In a process, temperature and volume of one mole of an ideal monoatomic gas are varied according to the relation $VT = K$, where $K$ is a constant. In this process the temperature of the gas is incresed by $\Delta T$. The amount of heat absorbed by gas is (R is gas constant) :

• A. $\frac{1}{2} R \Delta T$
• B. $\frac{3}{2} R \Delta T$
• C. $\frac{1}{2} K R \Delta T$
• D. $\frac{2K}{3} \Delta T$

Answer 1

The Correct Option is A

To solve this problem, we need to determine the heat absorbed by an ideal monoatomic gas undergoing a process where the product of its volume and temperature remains constant. The relation given is \( VT = K \), where \( K \) is a constant and the gas temperature increases by \( \Delta T \).

Let's start by analyzing the given relation \( VT = K \). Differentiating both sides with respect to time, we get:

\[ T \frac{dV}{dt} + V \frac{dT}{dt} = 0 \]

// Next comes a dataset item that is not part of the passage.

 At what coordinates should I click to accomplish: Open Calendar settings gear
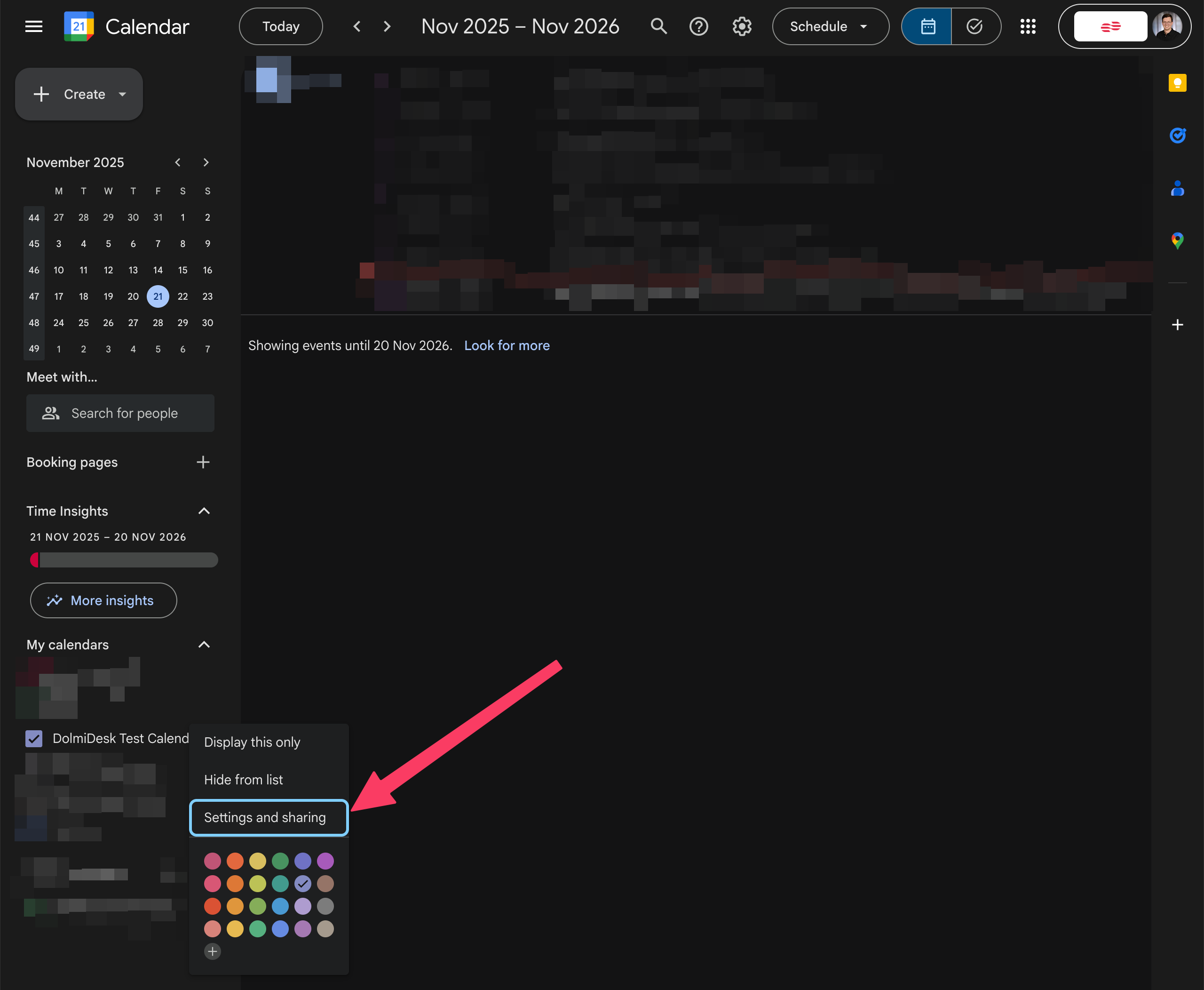pos(742,26)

This implies a change in temperature \( \Delta T \) is associated with a proportional change in volume \( \Delta V \) such that the product remains constant. For this derivative to add up to zero, we find:

\[ T \Delta V = - V \Delta T \]

The work done by/on the gas during this process can be given by the expression:

\[ W = P \Delta V \]

Using the ideal gas law in its form \( PV = nRT \) (where \( n = 1 \) mole for this problem), we substitute \( P = \frac{nRT}{V} \) to get the work done:

\[ W = \frac{RT}{V} \Delta V \]

Using the relation derived from \( VT = K \), \( \Delta V = -\frac{V}{T} \Delta T \), we substitute in for work:

\[ W = \frac{RT}{V} \left(-\frac{V}{T} \Delta T\right) = -R \Delta T \]

In an ideal monoatomic gas, the change in internal energy (\( \Delta U \)) for one mole is given by:

\[ \Delta U = \frac{3}{2} R \Delta T \]

Using the first law of thermodynamics: \( \Delta U = Q - W \), where \( Q \) is the heat absorbed by the system, we now substitute the expressions for \( \Delta U \) and \( W \):

\[ \frac{3}{2} R \Delta T = Q + R \Delta T \]

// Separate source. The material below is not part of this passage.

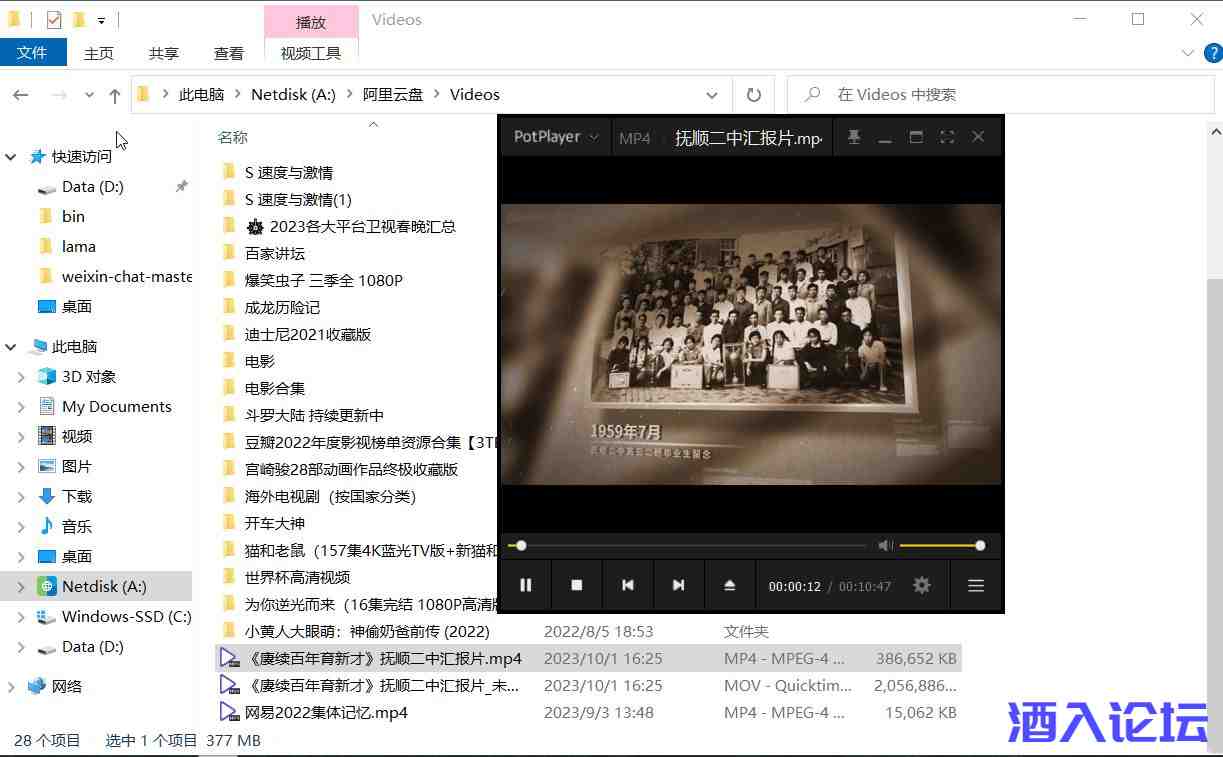Open the 文件 menu

point(32,53)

Solving for \( Q \), we find:

\[ Q = \frac{3}{2} R \Delta T + R \Delta T \] \[ Q = \frac{1}{2} R \Delta T \]

Therefore, the correct option is:

\(\frac{1}{2} R \Delta T\)

This result shows us how heat absorption reflects changes in kinetic energy when conditions adjust isotropically. The other options presented don't match the derived formula under the outlined principles of gas behavior. Therefore, the solution to the problem with the condition given is option (a).